CO-EXISTENCE OF BRONCHIAL ASTHMA IN PATIENTS WITH BRONCHIECTASIS WITHOUT ALLERGIC BRONCHOPULMONARY ASPERGILLOSIS
Main Article Content
Keywords
Bronchiectasis, Asthma, Airway disease overlap
Abstract
Background: Bronchiectasis and bronchial asthma are chronic respiratory conditions that may co-exist, presenting diagnostic and therapeutic challenges. Asthma-induced airway inflammation can contribute to bronchiectatic changes, while bronchiectasis can aggravate asthma symptoms through persistent infection and mucus retention.
Aim: To determine the co-existence of bronchial asthma in patients with bronchiectasis and to compare the clinico-radiological profiles between patients having only bronchiectasis and those with both bronchiectasis and bronchial asthma.
Materials and Methods: A hospital-based cross-sectional study was conducted over one year at a tertiary care center in India. A total of 80 patients with HRCT-confirmed bronchiectasis were enrolled and categorized into two groups: those with bronchiectasis alone (n = 66) and those with coexisting bronchial asthma (n = 14). Detailed history, clinical symptoms, spirometry, IgE levels, eosinophil counts, and radiological findings were assessed. Statistical analysis was performed using SPSS v26.0.
Results: Out of 80 participants, 17.5% had coexisting bronchial asthma. The coexisting group showed significantly higher prevalence of breathlessness (100% vs. 53.03%, p = 0.013) and wheezing (57.14% vs. 13.63%, p = 0.001). Females predominated in the bronchiectasis-asthma group (57.14%), whereas males were more common in the bronchiectasis-only group (72.73%). Although not statistically significant, weight loss was more prevalent in patients with coexisting asthma (42.86% vs. 19.69%).
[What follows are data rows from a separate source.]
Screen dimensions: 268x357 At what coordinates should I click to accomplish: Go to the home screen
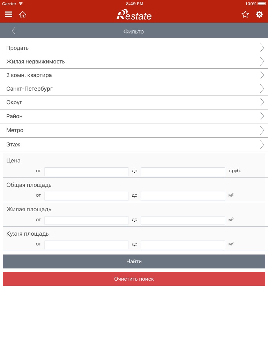[x=23, y=14]
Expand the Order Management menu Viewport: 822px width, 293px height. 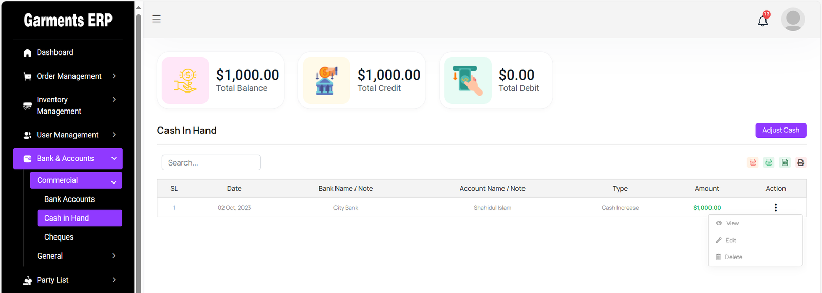click(69, 76)
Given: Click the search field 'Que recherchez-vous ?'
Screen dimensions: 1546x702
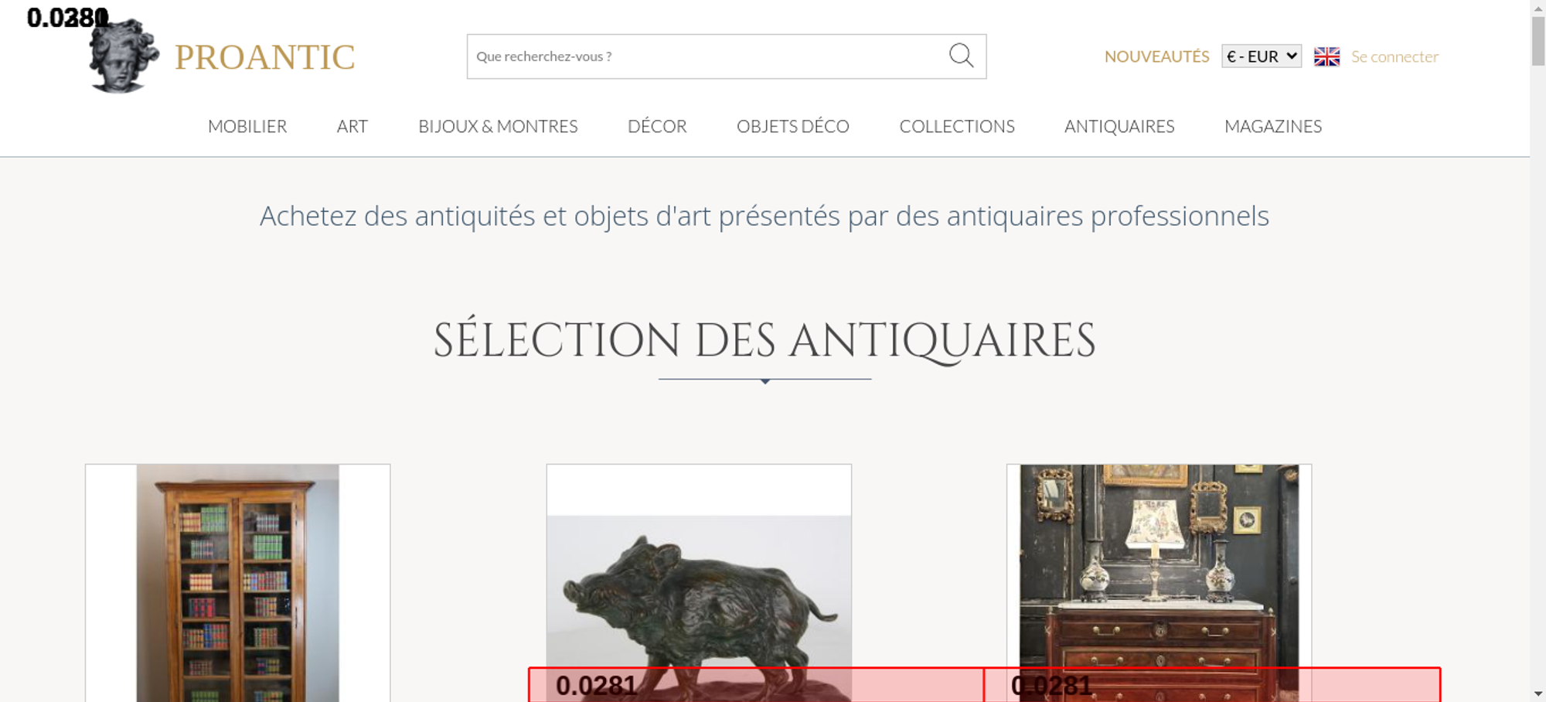Looking at the screenshot, I should pos(703,56).

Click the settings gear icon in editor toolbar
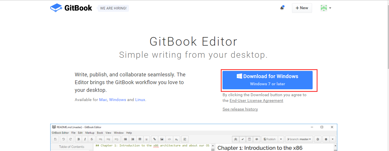(x=326, y=139)
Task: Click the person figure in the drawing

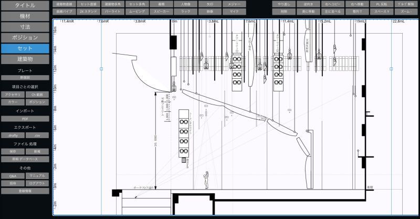Action: pyautogui.click(x=207, y=179)
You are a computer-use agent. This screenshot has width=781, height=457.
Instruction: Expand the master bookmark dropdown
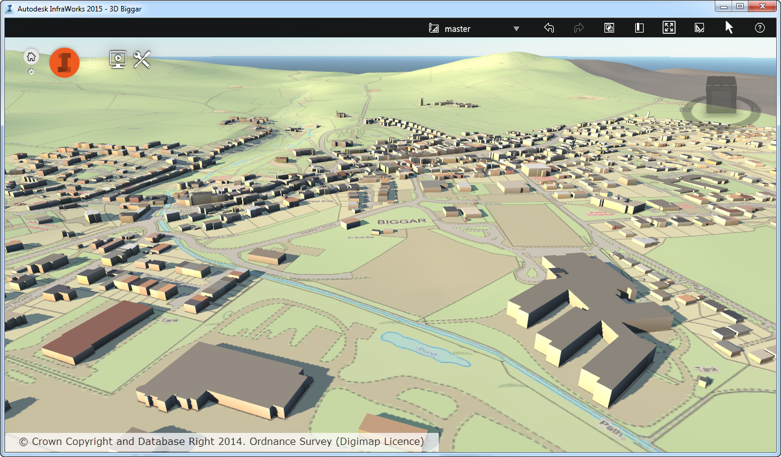pos(516,28)
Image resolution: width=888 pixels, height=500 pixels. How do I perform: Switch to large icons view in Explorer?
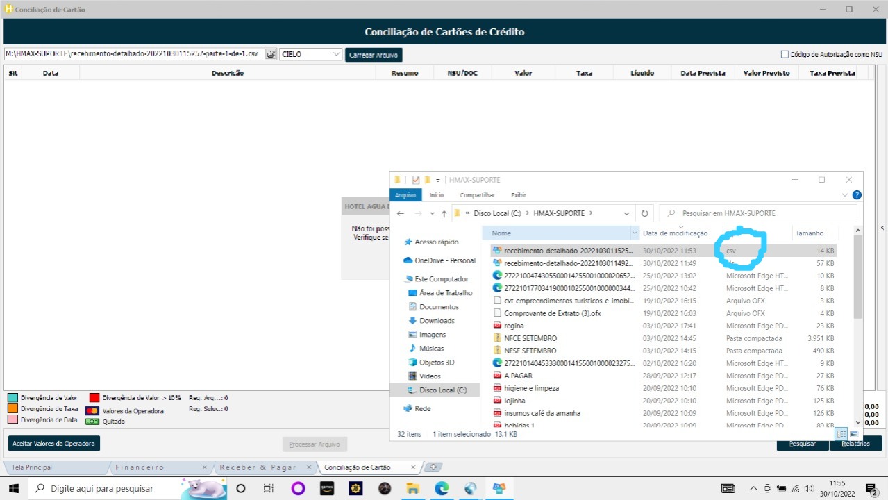(854, 434)
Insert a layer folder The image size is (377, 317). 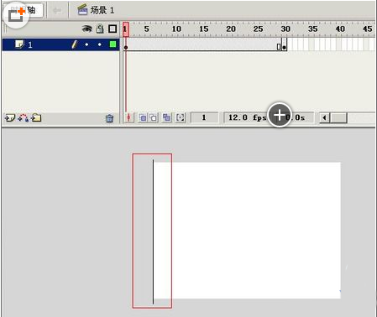pyautogui.click(x=36, y=117)
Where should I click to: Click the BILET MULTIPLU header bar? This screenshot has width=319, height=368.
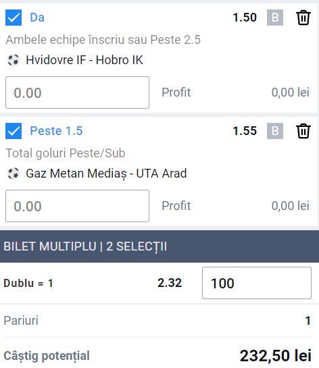(160, 246)
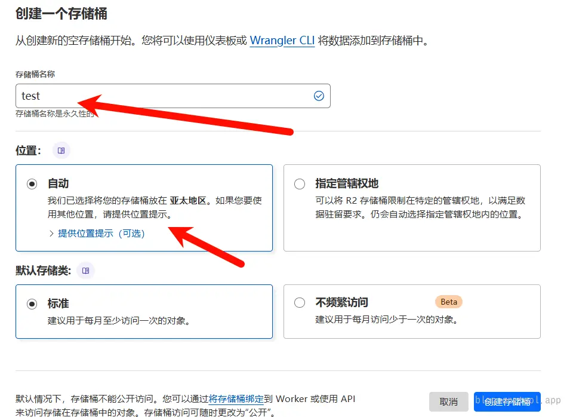
Task: Select the 指定管辖权地 radio button
Action: (x=300, y=184)
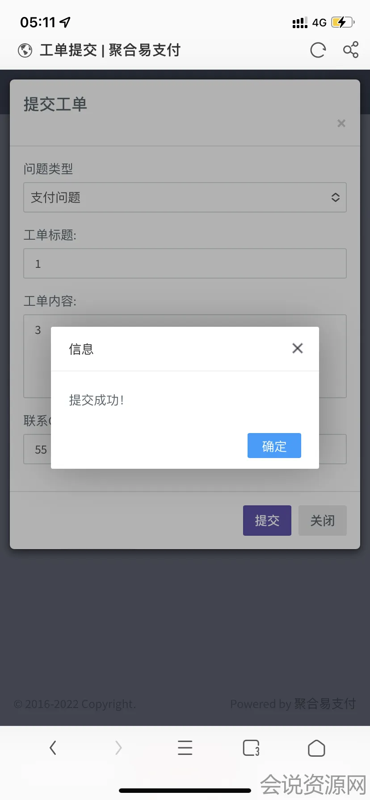
Task: Close the 信息 dialog with X
Action: tap(298, 348)
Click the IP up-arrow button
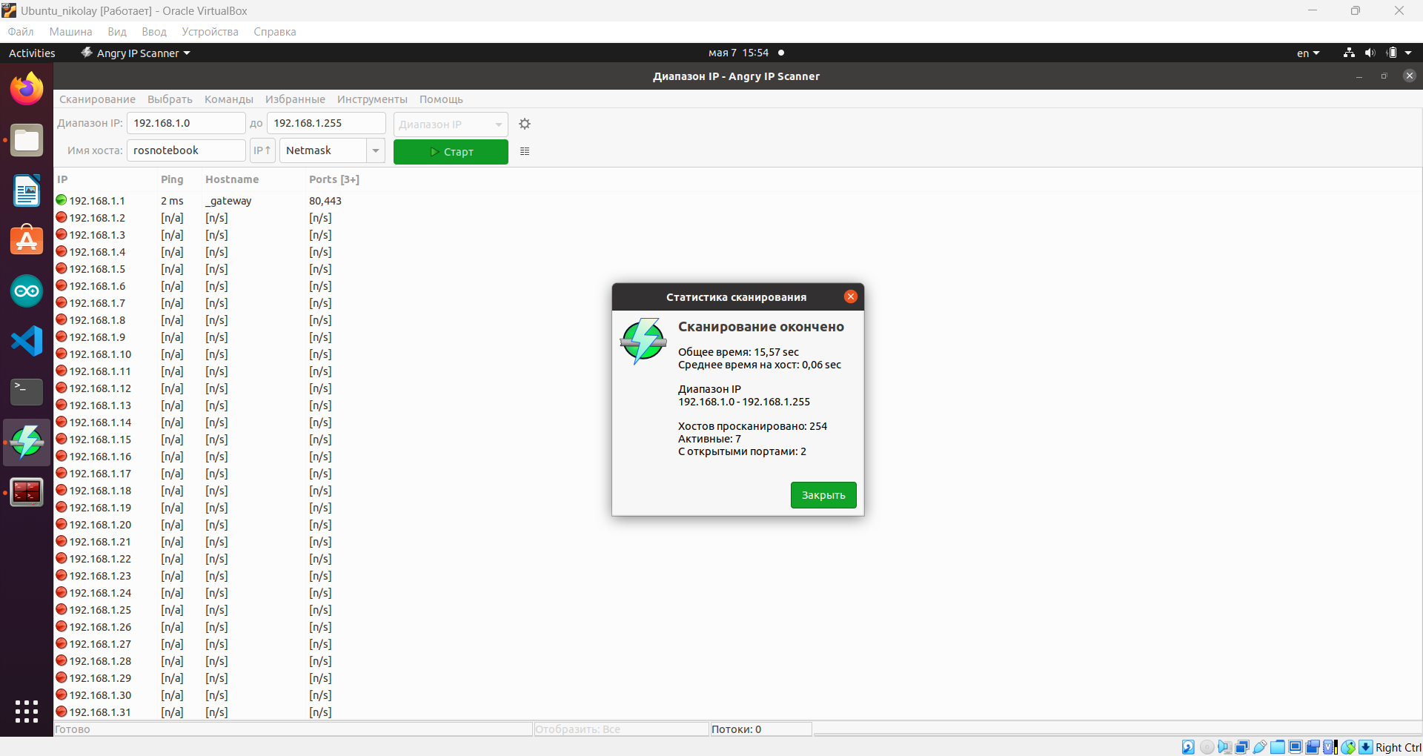 point(262,150)
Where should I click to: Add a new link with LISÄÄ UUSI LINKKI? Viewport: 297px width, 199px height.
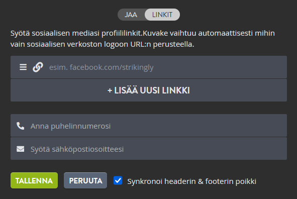149,90
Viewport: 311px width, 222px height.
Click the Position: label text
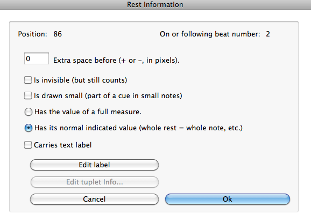(x=32, y=34)
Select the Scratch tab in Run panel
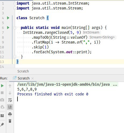Viewport: 124px width, 133px height. (x=24, y=78)
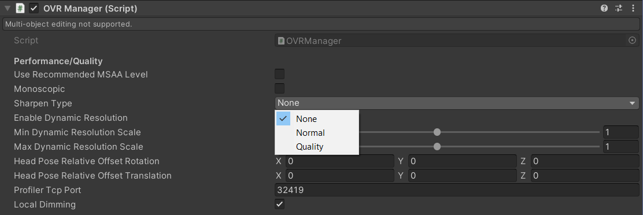Click the Max Dynamic Resolution Scale slider handle

tap(437, 147)
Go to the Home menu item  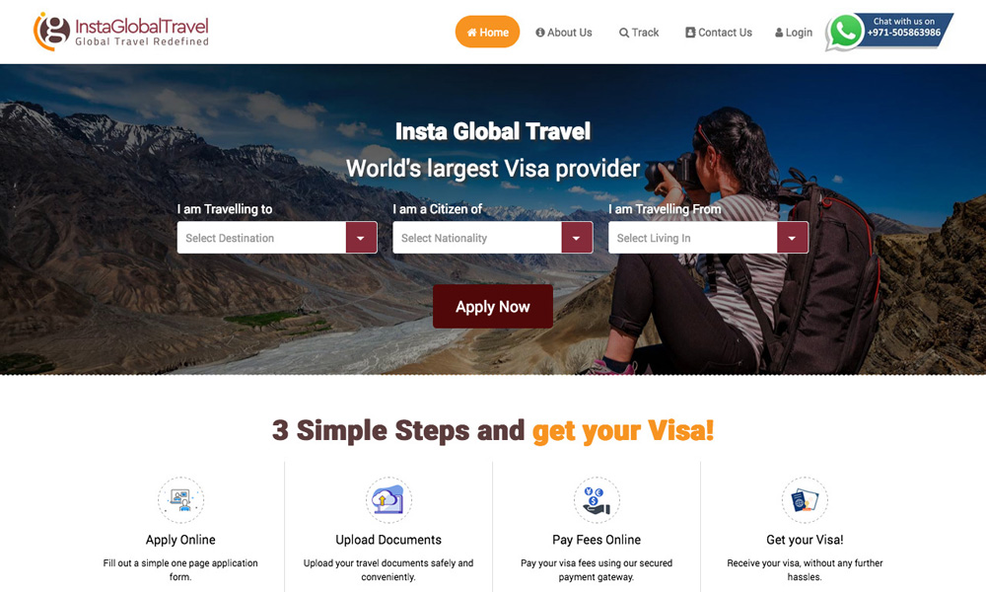point(487,33)
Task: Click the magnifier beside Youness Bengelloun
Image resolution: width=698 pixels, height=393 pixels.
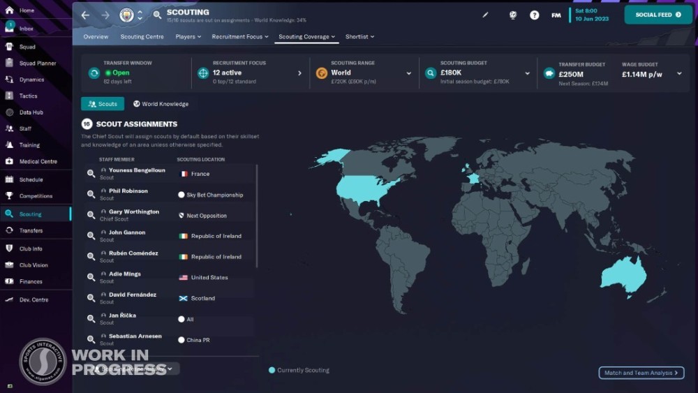Action: click(x=91, y=174)
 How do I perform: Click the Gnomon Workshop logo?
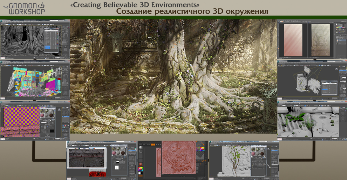pos(25,8)
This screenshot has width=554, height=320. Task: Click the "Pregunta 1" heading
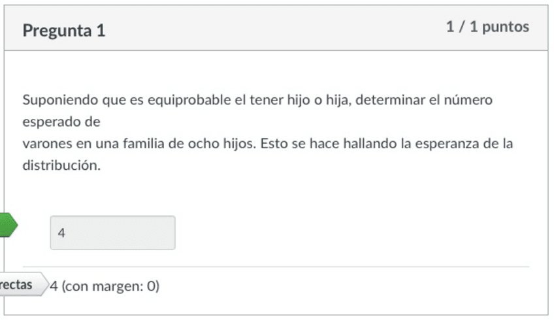tap(63, 31)
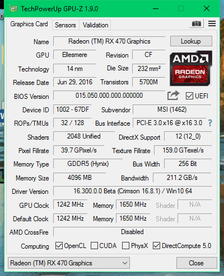Click the BIOS Version value field
The height and width of the screenshot is (276, 224).
pos(109,96)
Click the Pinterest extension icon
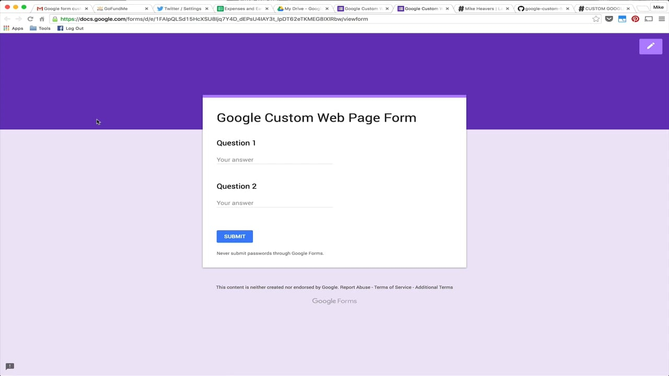The height and width of the screenshot is (376, 669). point(635,19)
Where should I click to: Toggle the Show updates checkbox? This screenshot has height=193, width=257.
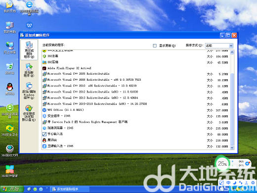tap(155, 46)
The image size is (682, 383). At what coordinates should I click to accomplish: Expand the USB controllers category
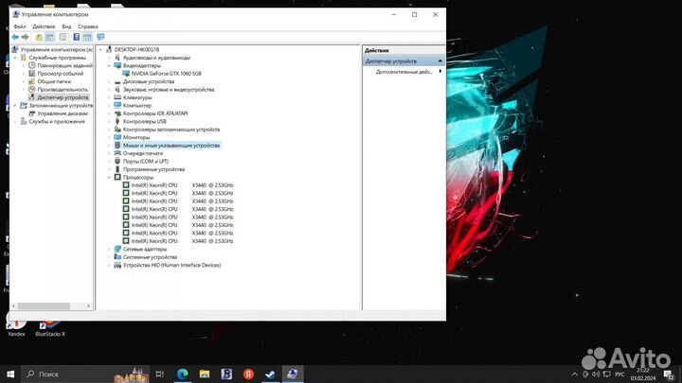pos(110,121)
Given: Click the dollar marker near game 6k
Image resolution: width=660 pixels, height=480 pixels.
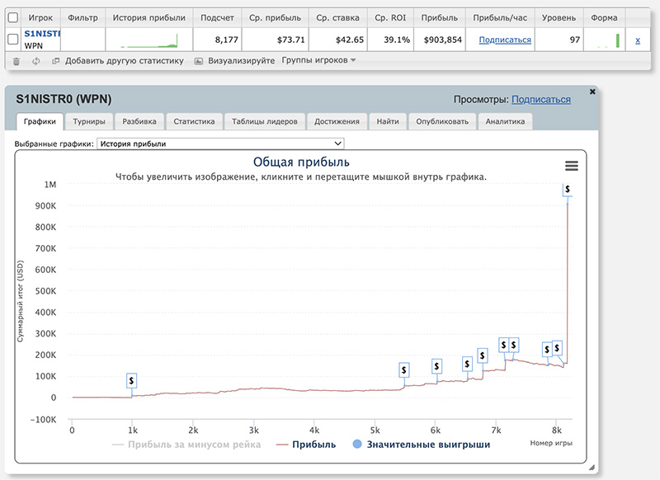Looking at the screenshot, I should pyautogui.click(x=436, y=366).
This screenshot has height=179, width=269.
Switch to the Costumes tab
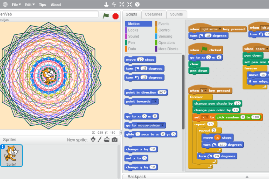(x=154, y=14)
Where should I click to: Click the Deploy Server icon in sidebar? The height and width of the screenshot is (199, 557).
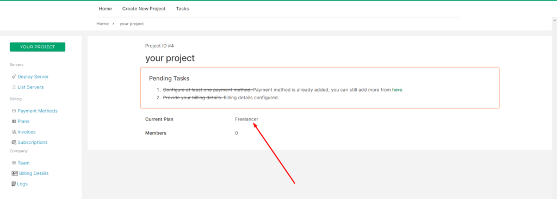tap(14, 76)
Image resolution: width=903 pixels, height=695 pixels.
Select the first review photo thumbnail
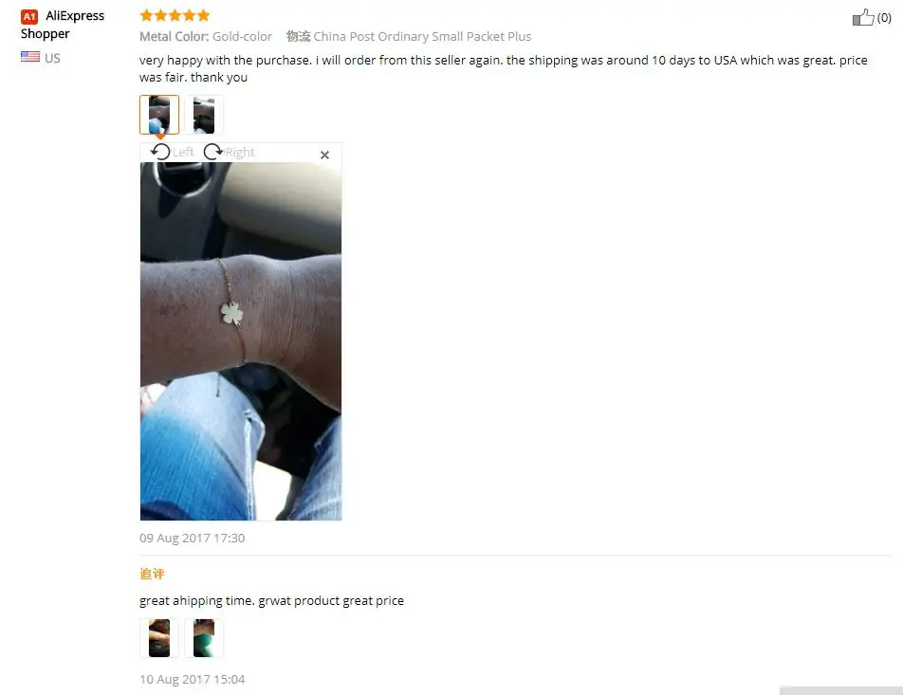click(x=159, y=115)
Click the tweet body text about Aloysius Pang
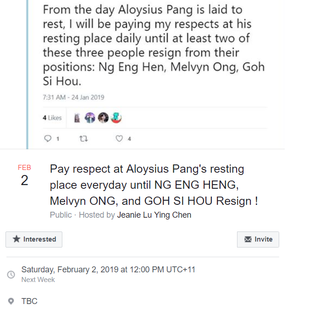Viewport: 309px width, 310px height. point(154,45)
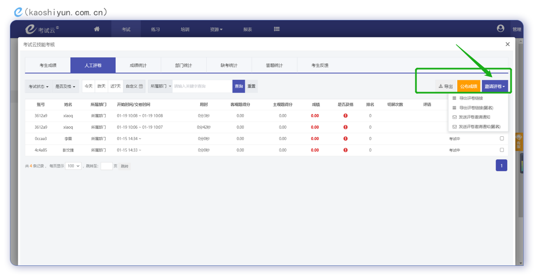Image resolution: width=537 pixels, height=277 pixels.
Task: Expand the 考试状态 filter dropdown
Action: (x=38, y=86)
Conclusion: A considerable number of bronchiectasis patients have coexisting bronchial asthma, which alters their clinical symptomatology. Recognizing this overlap is essential for tailored management and improving patient outcomes. Features like wheezing and persistent breathlessness should prompt clinicians to evaluate for concurrent asthma in bronchiectasis patients.